Gather each line of the records where "beside" appears.

Dataset entries START

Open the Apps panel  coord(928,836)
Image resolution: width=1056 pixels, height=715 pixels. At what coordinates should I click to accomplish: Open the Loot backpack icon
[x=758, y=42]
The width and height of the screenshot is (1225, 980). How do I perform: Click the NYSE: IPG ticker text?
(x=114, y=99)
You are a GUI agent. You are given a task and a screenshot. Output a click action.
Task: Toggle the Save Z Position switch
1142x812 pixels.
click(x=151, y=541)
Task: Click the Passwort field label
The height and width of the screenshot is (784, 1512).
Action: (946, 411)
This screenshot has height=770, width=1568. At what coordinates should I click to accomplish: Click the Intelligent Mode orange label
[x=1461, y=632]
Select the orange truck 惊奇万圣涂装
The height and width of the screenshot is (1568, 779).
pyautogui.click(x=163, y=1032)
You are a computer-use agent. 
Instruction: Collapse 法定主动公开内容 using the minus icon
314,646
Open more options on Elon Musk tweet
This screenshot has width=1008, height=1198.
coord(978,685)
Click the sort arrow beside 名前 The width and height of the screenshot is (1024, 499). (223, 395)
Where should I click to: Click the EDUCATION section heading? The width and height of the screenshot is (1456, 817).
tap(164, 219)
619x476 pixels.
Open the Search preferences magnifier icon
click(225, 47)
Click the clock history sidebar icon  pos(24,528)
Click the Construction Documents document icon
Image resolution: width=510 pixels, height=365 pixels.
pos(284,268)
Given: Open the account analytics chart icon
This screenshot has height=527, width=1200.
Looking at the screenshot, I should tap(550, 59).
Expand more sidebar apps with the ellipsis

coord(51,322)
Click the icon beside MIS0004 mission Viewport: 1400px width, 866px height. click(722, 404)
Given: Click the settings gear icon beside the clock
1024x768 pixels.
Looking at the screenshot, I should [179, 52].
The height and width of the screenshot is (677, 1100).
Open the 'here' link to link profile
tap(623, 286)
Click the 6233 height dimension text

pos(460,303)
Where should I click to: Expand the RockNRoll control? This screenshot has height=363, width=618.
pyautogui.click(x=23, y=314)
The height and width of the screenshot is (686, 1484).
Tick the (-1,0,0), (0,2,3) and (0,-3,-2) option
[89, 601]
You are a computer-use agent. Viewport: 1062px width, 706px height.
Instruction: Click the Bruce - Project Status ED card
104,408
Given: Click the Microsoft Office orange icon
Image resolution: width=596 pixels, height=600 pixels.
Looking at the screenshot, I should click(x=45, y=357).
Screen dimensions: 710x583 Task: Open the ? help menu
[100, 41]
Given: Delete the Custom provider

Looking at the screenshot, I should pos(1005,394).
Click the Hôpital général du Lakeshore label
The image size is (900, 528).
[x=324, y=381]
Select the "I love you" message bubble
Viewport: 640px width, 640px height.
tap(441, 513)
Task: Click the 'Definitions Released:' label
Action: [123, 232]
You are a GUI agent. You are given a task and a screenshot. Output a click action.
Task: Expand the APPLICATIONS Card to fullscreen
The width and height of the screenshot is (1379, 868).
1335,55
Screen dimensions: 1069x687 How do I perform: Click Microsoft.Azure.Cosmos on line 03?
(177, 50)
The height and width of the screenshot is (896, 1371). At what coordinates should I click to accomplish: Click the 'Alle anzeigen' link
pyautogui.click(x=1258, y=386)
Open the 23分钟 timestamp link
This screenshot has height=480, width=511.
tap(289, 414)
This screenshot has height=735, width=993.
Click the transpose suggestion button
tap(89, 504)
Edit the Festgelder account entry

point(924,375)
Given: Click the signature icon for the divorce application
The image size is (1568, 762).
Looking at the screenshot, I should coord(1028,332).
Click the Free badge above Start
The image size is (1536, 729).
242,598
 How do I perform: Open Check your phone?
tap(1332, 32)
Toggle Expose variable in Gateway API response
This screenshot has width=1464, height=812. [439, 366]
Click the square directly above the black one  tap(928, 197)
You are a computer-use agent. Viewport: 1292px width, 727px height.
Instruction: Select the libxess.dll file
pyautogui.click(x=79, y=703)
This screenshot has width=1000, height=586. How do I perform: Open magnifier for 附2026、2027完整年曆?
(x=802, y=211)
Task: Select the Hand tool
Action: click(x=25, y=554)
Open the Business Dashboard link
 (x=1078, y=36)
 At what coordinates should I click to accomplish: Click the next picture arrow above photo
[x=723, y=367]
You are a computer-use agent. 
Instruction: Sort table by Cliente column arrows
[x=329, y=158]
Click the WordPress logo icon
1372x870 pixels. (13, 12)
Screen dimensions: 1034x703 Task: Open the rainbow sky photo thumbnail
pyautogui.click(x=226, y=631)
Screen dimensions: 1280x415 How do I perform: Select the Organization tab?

Dataset entries END

Response to the task:
Click the sort arrow beside 名前 The width and height of the screenshot is (1024, 499). (223, 395)
Click the icon beside MIS0004 mission Viewport: 1400px width, 866px height. click(722, 404)
Given: Click the settings gear icon beside the clock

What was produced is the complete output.